» **Request**: Copy out the lines between the one containing "Screen dimensions: 1024x640" and the one containing "Action: (95, 991)", inclusive, with nothing changed.
— BEGIN —
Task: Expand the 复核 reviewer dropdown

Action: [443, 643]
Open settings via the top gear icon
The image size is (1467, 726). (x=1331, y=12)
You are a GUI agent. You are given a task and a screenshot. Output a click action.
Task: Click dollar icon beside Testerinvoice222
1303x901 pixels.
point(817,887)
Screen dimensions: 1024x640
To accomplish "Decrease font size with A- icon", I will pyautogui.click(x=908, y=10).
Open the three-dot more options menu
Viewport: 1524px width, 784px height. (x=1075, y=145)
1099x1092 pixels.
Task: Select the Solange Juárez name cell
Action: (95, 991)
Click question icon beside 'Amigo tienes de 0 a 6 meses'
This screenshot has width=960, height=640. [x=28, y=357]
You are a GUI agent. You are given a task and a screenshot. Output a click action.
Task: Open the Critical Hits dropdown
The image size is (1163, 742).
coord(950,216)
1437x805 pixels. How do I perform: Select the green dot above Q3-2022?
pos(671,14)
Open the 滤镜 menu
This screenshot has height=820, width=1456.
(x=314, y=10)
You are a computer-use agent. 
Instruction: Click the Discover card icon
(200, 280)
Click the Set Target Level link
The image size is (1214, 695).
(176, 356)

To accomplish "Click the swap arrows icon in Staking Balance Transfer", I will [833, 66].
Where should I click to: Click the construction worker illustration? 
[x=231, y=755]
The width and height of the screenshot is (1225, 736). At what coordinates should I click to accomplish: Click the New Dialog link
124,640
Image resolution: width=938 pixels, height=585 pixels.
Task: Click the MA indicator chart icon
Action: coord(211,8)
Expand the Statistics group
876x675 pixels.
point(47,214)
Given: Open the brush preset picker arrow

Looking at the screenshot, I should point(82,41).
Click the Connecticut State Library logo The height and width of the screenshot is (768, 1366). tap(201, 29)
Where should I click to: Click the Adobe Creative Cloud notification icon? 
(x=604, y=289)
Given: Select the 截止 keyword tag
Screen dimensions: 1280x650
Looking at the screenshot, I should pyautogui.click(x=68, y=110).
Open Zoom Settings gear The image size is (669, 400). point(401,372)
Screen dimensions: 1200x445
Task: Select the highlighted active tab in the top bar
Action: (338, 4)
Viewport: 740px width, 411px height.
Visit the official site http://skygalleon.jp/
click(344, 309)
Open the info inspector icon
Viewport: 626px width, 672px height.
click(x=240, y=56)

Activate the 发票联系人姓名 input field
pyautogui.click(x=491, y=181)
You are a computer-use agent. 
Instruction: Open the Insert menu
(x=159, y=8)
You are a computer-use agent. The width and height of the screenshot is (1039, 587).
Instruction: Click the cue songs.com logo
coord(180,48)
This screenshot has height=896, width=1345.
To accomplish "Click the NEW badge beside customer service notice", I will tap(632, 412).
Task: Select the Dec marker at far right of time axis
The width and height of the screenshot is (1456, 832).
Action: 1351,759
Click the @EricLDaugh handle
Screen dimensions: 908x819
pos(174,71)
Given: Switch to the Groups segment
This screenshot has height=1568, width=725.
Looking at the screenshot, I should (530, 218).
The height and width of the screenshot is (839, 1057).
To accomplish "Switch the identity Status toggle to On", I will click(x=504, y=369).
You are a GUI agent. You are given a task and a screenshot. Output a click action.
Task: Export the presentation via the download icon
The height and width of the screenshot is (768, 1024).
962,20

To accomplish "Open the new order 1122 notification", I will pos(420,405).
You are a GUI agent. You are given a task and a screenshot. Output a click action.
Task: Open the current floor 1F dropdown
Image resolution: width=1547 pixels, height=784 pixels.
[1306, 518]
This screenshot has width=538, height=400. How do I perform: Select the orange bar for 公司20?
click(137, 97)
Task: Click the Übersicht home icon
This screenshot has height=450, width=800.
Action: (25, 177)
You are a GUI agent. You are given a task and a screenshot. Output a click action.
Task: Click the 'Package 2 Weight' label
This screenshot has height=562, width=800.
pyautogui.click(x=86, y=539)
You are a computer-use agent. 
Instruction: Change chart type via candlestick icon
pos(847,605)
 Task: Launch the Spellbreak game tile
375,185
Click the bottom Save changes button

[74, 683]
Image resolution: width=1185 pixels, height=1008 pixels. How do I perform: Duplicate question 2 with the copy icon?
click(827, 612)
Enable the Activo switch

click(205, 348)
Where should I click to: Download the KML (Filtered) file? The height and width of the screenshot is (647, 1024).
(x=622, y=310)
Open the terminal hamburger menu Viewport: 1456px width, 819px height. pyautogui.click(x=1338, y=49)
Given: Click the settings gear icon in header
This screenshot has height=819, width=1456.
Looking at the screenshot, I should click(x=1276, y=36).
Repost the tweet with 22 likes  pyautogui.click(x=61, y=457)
— END —
» **Task response**:
Screen dimensions: 1024x640
To accomplish "Decrease font size with A- icon", I will pyautogui.click(x=908, y=10).
Open the three-dot more options menu
Viewport: 1524px width, 784px height. (x=1075, y=145)
1099x1092 pixels.
Task: Select the Solange Juárez name cell
Action: (95, 991)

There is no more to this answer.